REQUIRED TASK
Put every line of the data below into a numbered list, skipping blank lines and leaving out the pictures.
======== MATERIAL SHOWN ========
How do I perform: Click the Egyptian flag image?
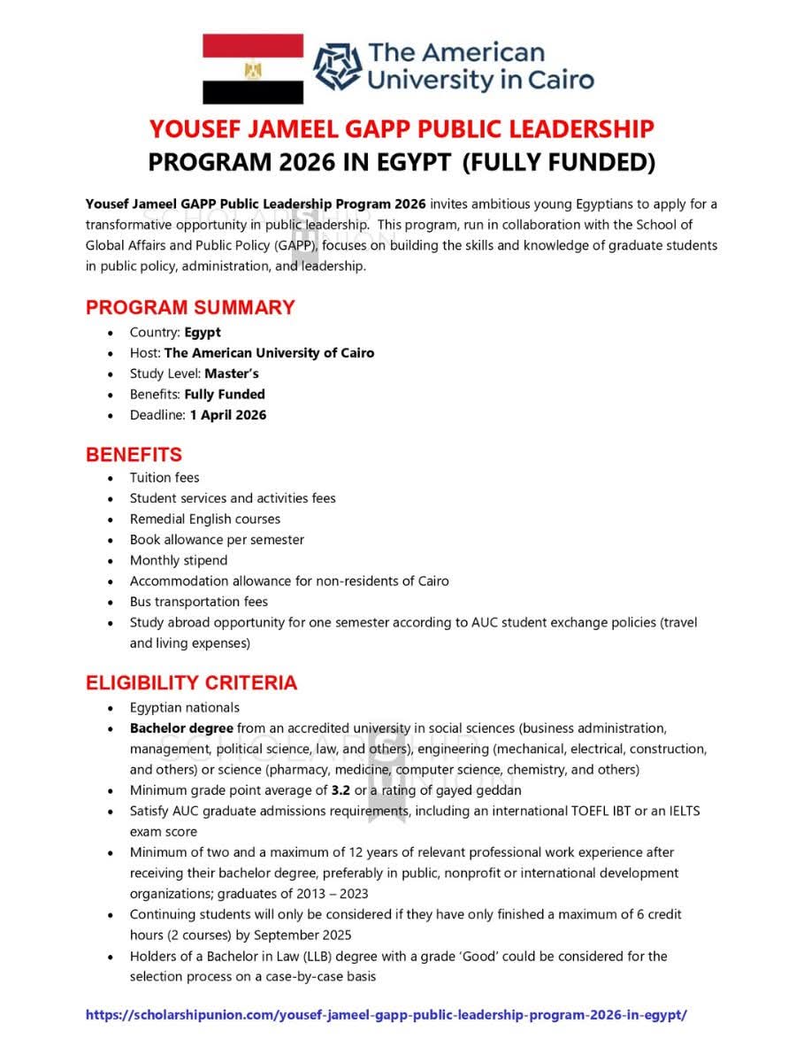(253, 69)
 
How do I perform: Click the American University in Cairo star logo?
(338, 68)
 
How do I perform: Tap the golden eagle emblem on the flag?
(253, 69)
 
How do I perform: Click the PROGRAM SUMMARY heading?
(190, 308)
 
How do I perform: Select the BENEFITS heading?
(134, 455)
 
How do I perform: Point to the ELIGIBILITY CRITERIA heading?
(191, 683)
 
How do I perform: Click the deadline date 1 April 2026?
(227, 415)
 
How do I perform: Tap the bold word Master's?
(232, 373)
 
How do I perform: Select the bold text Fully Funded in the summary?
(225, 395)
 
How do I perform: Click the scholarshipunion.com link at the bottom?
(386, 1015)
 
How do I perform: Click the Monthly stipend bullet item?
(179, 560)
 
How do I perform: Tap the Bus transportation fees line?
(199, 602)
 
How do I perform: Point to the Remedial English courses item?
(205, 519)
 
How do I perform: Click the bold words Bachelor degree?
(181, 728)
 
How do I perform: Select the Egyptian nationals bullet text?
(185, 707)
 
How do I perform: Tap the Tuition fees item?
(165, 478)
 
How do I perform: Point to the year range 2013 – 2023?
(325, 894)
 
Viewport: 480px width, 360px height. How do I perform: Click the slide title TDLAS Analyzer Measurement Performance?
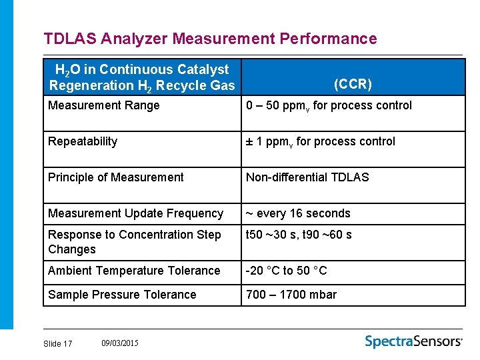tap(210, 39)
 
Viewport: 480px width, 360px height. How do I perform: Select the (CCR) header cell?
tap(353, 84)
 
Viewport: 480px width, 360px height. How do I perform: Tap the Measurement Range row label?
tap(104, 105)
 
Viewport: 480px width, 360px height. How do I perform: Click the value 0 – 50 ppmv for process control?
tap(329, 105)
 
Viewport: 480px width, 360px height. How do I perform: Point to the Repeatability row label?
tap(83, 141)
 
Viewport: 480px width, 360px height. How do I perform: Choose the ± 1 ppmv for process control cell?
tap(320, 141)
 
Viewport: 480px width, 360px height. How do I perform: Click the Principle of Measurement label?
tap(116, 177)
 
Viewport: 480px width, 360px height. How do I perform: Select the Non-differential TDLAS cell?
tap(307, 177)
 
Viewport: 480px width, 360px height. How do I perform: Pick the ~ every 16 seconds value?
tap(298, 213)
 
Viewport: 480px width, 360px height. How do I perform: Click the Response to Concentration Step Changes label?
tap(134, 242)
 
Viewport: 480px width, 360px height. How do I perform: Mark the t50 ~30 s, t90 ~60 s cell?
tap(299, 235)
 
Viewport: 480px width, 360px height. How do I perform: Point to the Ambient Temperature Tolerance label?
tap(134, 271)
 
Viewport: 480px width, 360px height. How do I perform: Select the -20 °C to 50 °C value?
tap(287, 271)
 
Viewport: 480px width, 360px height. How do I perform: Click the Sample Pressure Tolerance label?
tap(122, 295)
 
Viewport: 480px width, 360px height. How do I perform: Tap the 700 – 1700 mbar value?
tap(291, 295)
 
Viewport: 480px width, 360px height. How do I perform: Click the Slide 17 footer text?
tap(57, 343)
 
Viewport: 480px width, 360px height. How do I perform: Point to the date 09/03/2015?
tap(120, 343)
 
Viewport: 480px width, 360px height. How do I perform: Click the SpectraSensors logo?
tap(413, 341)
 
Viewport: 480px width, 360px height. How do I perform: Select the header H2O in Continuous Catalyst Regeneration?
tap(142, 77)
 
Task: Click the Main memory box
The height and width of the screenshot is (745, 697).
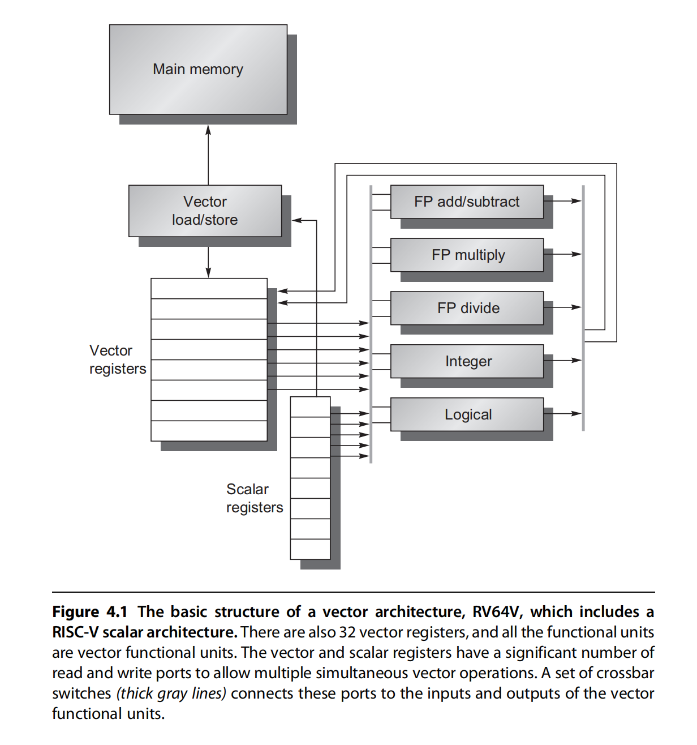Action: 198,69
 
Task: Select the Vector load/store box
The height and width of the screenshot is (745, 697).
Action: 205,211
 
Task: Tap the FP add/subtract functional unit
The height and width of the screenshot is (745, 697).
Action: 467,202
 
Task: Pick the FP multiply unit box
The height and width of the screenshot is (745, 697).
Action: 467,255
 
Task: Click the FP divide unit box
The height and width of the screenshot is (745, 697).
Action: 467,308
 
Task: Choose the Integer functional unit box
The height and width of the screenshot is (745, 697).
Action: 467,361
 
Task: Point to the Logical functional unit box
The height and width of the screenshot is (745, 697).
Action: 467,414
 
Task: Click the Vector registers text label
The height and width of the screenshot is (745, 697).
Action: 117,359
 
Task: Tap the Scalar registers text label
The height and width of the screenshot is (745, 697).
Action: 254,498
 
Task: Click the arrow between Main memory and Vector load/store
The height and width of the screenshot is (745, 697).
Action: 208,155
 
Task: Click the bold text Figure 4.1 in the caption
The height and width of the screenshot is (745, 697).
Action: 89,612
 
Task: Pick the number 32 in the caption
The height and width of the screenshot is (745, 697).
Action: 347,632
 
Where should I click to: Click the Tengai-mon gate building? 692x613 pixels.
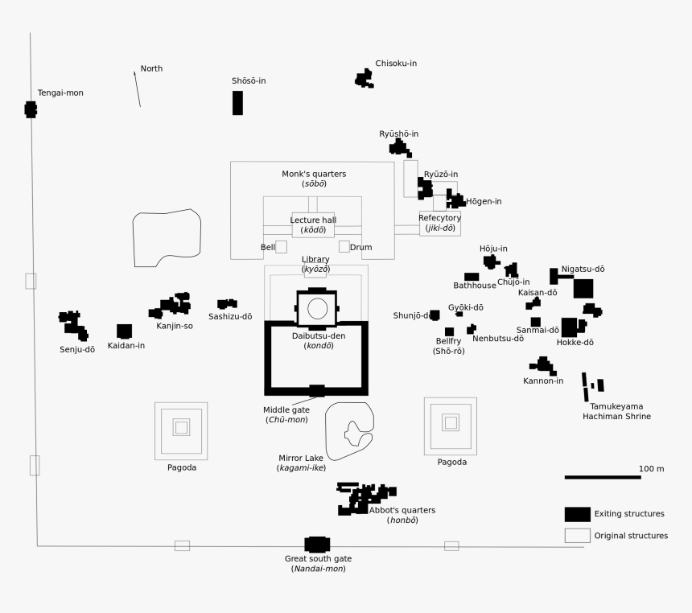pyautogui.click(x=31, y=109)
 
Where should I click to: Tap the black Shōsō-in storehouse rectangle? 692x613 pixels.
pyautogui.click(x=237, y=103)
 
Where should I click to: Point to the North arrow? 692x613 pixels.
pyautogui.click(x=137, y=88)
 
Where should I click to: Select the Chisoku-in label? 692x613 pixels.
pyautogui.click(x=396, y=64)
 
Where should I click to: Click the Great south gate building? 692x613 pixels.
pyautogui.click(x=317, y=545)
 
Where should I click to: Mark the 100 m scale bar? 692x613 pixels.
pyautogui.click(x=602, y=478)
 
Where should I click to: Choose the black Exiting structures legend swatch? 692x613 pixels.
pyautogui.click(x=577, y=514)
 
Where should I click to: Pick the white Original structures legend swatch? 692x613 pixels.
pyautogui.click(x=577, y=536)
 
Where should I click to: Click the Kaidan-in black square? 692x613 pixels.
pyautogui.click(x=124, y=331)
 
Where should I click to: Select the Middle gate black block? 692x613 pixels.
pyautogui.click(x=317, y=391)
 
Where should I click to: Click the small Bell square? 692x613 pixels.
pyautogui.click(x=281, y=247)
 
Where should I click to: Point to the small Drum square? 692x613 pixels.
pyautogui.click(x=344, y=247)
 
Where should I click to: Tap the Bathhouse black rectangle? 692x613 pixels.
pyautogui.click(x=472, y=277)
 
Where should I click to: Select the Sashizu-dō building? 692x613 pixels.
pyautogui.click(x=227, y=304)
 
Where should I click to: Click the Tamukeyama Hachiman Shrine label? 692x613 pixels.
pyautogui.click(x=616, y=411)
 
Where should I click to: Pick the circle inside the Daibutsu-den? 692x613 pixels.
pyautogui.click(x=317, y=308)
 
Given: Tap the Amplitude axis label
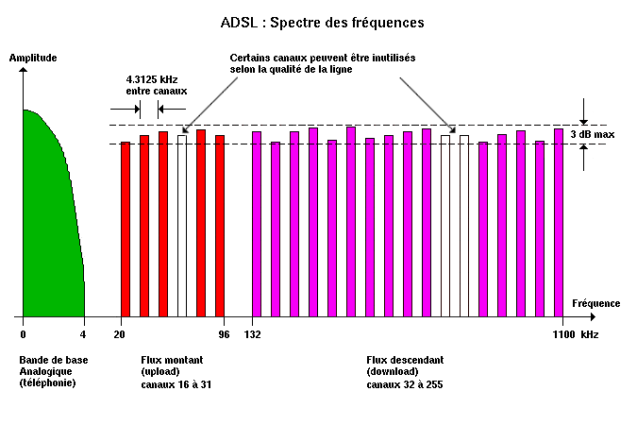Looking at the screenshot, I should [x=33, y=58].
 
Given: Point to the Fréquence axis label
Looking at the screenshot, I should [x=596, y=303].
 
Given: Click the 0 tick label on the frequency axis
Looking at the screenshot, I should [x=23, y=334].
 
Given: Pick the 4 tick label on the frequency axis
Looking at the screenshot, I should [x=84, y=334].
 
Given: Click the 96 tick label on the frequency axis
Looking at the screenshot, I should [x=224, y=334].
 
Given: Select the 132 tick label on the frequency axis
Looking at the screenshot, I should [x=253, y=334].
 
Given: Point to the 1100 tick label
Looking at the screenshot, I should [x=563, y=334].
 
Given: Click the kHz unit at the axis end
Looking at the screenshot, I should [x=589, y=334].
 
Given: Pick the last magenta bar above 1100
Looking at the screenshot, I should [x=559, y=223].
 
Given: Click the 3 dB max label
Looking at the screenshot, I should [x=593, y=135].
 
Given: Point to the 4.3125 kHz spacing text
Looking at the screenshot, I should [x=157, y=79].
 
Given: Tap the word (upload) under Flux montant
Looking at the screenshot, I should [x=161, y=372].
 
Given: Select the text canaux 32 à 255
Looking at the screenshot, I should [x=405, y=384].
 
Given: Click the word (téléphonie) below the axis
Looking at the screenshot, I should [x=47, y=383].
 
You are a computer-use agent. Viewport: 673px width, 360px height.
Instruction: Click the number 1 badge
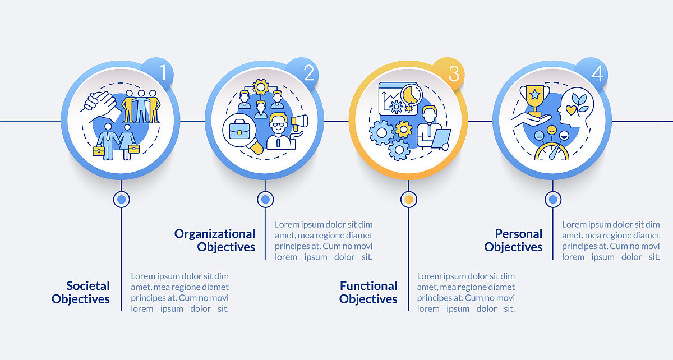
========
SOLUTION
1. How do I perform: Click the Egyptian flag image?
2. (253, 69)
3. How do I perform: Click the American University in Cairo star logo?
4. (338, 68)
5. How do I perform: Tap the golden eagle emblem on the flag?
6. (253, 69)
7. How do I perform: Click the PROGRAM SUMMARY heading?
8. (190, 308)
9. How do I perform: Select the BENEFITS heading?
10. (134, 455)
11. How do I perform: Point to the ELIGIBILITY CRITERIA heading?
12. (191, 683)
13. How do I perform: Click the deadline date 1 April 2026?
14. (227, 415)
15. How do I perform: Tap the bold word Master's?
16. (232, 373)
17. How do I perform: Select the bold text Fully Funded in the summary?
18. (225, 395)
19. How do I perform: Click the scholarshipunion.com link at the bottom?
20. (386, 1015)
21. How do I perform: Click the Monthly stipend bullet item?
22. (179, 560)
23. How do I perform: Tap the Bus transportation fees line?
24. (199, 602)
25. How do I perform: Point to the Remedial English courses item?
26. (205, 519)
27. How do I perform: Click the bold words Bachelor degree?
28. (181, 728)
29. How do I perform: Select the Egyptian nationals bullet text?
30. (185, 707)
31. How do I perform: Tap the Tuition fees item?
32. (165, 478)
33. How do I perform: Point to the year range 2013 – 2023?
34. (325, 894)
35. Viewport: 480px width, 360px height. How do I perform: Click the slide title TDLAS Analyzer Measurement Performance?
36. tap(210, 39)
37. Viewport: 480px width, 360px height. How do I perform: Select the (CCR) header cell?
38. tap(353, 84)
39. Viewport: 480px width, 360px height. How do I perform: Tap the Measurement Range row label?
40. tap(104, 105)
41. Viewport: 480px width, 360px height. How do I perform: Click the value 0 – 50 ppmv for process control?
42. tap(329, 105)
43. Viewport: 480px width, 360px height. How do I perform: Point to the Repeatability row label?
44. tap(83, 141)
45. Viewport: 480px width, 360px height. How do I perform: Choose the ± 1 ppmv for process control cell?
46. tap(320, 141)
47. Viewport: 480px width, 360px height. How do I perform: Click the Principle of Measurement label?
48. tap(116, 177)
49. Viewport: 480px width, 360px height. How do I perform: Select the Non-differential TDLAS cell?
50. tap(307, 177)
51. Viewport: 480px width, 360px height. How do I perform: Pick the ~ every 16 seconds value?
52. tap(298, 213)
53. Viewport: 480px width, 360px height. How do I perform: Click the Response to Concentration Step Changes label?
54. tap(134, 242)
55. Viewport: 480px width, 360px height. How do I perform: Mark the t50 ~30 s, t90 ~60 s cell?
56. tap(299, 235)
57. Viewport: 480px width, 360px height. How do I perform: Point to the Ambient Temperature Tolerance label?
58. tap(134, 271)
59. Viewport: 480px width, 360px height. How do I perform: Select the -20 °C to 50 °C value?
60. tap(287, 271)
61. Viewport: 480px width, 360px height. How do I perform: Click the Sample Pressure Tolerance label?
62. tap(122, 295)
63. Viewport: 480px width, 360px height. How do I perform: Tap the 700 – 1700 mbar value?
64. tap(291, 295)
65. Viewport: 480px width, 360px height. How do I perform: Click the Slide 17 footer text?
66. tap(57, 343)
67. Viewport: 480px width, 360px height. How do I perform: Point to the date 09/03/2015?
68. tap(120, 343)
69. Viewport: 480px width, 360px height. How do I perform: Click the SpectraSensors logo?
70. tap(413, 341)
71. Viewport: 480px width, 360px height. How do I perform: Select the header H2O in Continuous Catalyst Regeneration?
72. tap(142, 77)
73. Task: Click the Main memory box
74. The height and width of the screenshot is (745, 697).
75. Action: 198,69
76. Task: Select the Vector load/store box
77. The height and width of the screenshot is (745, 697).
78. Action: 205,211
79. Task: Tap the FP add/subtract functional unit
80. The height and width of the screenshot is (745, 697).
81. Action: 467,202
82. Task: Pick the FP multiply unit box
83. The height and width of the screenshot is (745, 697).
84. Action: 467,255
85. Task: Click the FP divide unit box
86. The height and width of the screenshot is (745, 697).
87. Action: 467,308
88. Task: Choose the Integer functional unit box
89. The height and width of the screenshot is (745, 697).
90. Action: 467,361
91. Task: Point to the Logical functional unit box
92. The height and width of the screenshot is (745, 697).
93. Action: 467,414
94. Task: Click the Vector registers text label
95. The height and width of the screenshot is (745, 697).
96. Action: 117,359
97. Task: Tap the Scalar registers text label
98. The height and width of the screenshot is (745, 697).
99. Action: 254,498
100. Task: Click the arrow between Main memory and Vector load/store
101. The height and width of the screenshot is (745, 697).
102. Action: 208,155
103. Task: Click the bold text Figure 4.1 in the caption
104. The height and width of the screenshot is (745, 697).
105. Action: 89,612
106. Task: Pick the number 32 in the caption
107. The height and width of the screenshot is (745, 697).
108. Action: 347,632
109. Where should I click to: Click the Tengai-mon gate building? 692x613 pixels.
110. pyautogui.click(x=31, y=109)
111. Where should I click to: Tap the black Shōsō-in storehouse rectangle? 692x613 pixels.
112. pyautogui.click(x=237, y=103)
113. Where should I click to: Point to the North arrow? 692x613 pixels.
114. pyautogui.click(x=137, y=88)
115. Where should I click to: Select the Chisoku-in label? 692x613 pixels.
116. pyautogui.click(x=396, y=64)
117. Where should I click to: Click the Great south gate building? 692x613 pixels.
118. pyautogui.click(x=317, y=545)
119. Where should I click to: Mark the 100 m scale bar? 692x613 pixels.
120. pyautogui.click(x=602, y=478)
121. Where should I click to: Choose the black Exiting structures legend swatch? 692x613 pixels.
122. pyautogui.click(x=577, y=514)
123. Where should I click to: Pick the white Original structures legend swatch? 692x613 pixels.
124. pyautogui.click(x=577, y=536)
125. Where should I click to: Click the Kaidan-in black square? 692x613 pixels.
126. pyautogui.click(x=124, y=331)
127. Where should I click to: Select the Middle gate black block? 692x613 pixels.
128. pyautogui.click(x=317, y=391)
129. Where should I click to: Click the small Bell square? 692x613 pixels.
130. pyautogui.click(x=281, y=247)
131. Where should I click to: Point to the small Drum square? 692x613 pixels.
132. pyautogui.click(x=344, y=247)
133. Where should I click to: Tap the Bathhouse black rectangle? 692x613 pixels.
134. pyautogui.click(x=472, y=277)
135. Where should I click to: Select the Sashizu-dō building? 692x613 pixels.
136. pyautogui.click(x=227, y=304)
137. Where should I click to: Click the Tamukeyama Hachiman Shrine label? 692x613 pixels.
138. pyautogui.click(x=616, y=411)
139. Where should I click to: Pick the circle inside the Daibutsu-den? 692x613 pixels.
140. pyautogui.click(x=317, y=308)
141. Given: Tap the Amplitude axis label
142. Looking at the screenshot, I should [x=33, y=58].
143. Given: Point to the Fréquence axis label
144. Looking at the screenshot, I should [x=596, y=303].
145. Given: Click the 0 tick label on the frequency axis
146. Looking at the screenshot, I should [x=23, y=334].
147. Given: Pick the 4 tick label on the frequency axis
148. Looking at the screenshot, I should [x=84, y=334].
149. Given: Click the 96 tick label on the frequency axis
150. Looking at the screenshot, I should [x=224, y=334].
151. Given: Select the 132 tick label on the frequency axis
152. Looking at the screenshot, I should [x=253, y=334].
153. Given: Point to the 1100 tick label
154. Looking at the screenshot, I should [x=563, y=334].
155. Given: Click the kHz unit at the axis end
156. Looking at the screenshot, I should [x=589, y=334].
157. Given: Pick the last magenta bar above 1100
158. Looking at the screenshot, I should [x=559, y=223].
159. Given: Click the 3 dB max label
160. Looking at the screenshot, I should [x=593, y=135].
161. Given: Point to the 4.3125 kHz spacing text
162. Looking at the screenshot, I should [x=157, y=79].
163. Given: Tap the word (upload) under Flux montant
164. Looking at the screenshot, I should [x=161, y=372].
165. Given: Select the text canaux 32 à 255
166. Looking at the screenshot, I should [x=405, y=384].
167. Given: Click the word (téléphonie) below the axis
168. Looking at the screenshot, I should [x=47, y=383].
169. You are a computer-use agent. Viewport: 673px width, 360px height.
170. Instruction: Click the number 1 badge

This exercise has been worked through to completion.